Azerbaycan Ermenistan arasında Karabağ Savaşı ayrı bir muamma olarak karşımızda duruyor. Allah yardımcımız olsun. Nerede olursa olsun oyunTÜRKLERE oynanıyor beyler bayanlar görüyor musunuz? Dünyayı yönetenler kafayı bize takmışlar da biz ne yapıyoruz? Artık birleşme zamanı “atı alan Üsküdar`ı geçiyor.”
Geldiğimiz nokta 21/22 Haziran 1919 – AMASYA GENELGESİDİR.
1.Vatanın tamamı ve milletin istiklali tehlikededir.

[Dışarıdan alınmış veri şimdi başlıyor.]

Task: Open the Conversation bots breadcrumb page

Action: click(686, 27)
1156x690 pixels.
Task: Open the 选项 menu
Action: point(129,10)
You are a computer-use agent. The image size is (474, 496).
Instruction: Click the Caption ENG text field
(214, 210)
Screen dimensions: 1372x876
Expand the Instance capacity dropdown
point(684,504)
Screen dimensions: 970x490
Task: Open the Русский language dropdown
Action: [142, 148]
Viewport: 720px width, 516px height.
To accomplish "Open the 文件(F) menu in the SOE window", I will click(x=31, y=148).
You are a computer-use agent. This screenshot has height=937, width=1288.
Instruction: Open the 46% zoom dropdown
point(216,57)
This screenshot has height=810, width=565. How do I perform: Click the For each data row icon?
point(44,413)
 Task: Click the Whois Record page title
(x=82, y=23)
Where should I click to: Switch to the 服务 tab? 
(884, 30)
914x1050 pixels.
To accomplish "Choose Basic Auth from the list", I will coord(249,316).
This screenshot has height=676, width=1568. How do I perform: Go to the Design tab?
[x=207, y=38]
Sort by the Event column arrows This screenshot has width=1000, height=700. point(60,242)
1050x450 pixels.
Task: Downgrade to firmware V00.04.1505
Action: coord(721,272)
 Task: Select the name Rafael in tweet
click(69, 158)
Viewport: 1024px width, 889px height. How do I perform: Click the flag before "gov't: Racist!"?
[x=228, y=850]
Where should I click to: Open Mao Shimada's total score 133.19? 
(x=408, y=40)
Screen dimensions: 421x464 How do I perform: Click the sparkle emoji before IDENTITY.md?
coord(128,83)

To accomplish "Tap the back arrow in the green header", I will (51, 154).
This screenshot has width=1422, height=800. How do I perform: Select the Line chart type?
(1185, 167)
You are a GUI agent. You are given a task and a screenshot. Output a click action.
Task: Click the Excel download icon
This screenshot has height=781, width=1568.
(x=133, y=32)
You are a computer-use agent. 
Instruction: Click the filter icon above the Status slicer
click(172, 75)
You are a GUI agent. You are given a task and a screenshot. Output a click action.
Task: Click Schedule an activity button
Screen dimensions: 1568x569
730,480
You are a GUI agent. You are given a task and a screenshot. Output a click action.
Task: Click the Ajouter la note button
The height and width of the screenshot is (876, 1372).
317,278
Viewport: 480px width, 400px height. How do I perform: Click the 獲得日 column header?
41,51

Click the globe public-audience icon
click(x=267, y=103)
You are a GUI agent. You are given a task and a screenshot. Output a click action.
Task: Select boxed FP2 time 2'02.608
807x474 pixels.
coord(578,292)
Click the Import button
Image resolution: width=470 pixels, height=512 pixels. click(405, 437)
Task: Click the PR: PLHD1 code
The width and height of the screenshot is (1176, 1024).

2.Mevcut hükümet yüklendiği sorumlulukların gereklerini yerine getirmekten acizdir. Bu durum milletimizi bitmiş ve tükenmiş ve teslime hazır hale gelmiş göstermekte ve dış güçlere cesaret vermektedir.
3.Milletin istiklalini ( birlik, bağımsızlık ve bekasını) yine, milletin azim ve kararı kurtaracaktır.
4.Milletin (Durumunu ve sorununu ortaya koyup, değerlendirmek) ve (temel hak ve hürriyetlerini içeren sesini ve isteklerini bütün dünyaya iletmek için her çeşit dış etkilerden ve güç merkezlerinin kontrolünden uzak Milli bir Meclis ve Hükümetin kurulması mutlaka gereklidir.)
Ey halkım bu bildirge Atatürk`ün Amasya tamimi tarihi bir ihtilal uyarısı ve mevcut teslimiyetçi iktidara karşı bağımsız ve milli bir direniş çağrısı değil de nedir. Bugün demokrasi ve barış adı altında ülkemizi elimizden almaya çalışıyorlar.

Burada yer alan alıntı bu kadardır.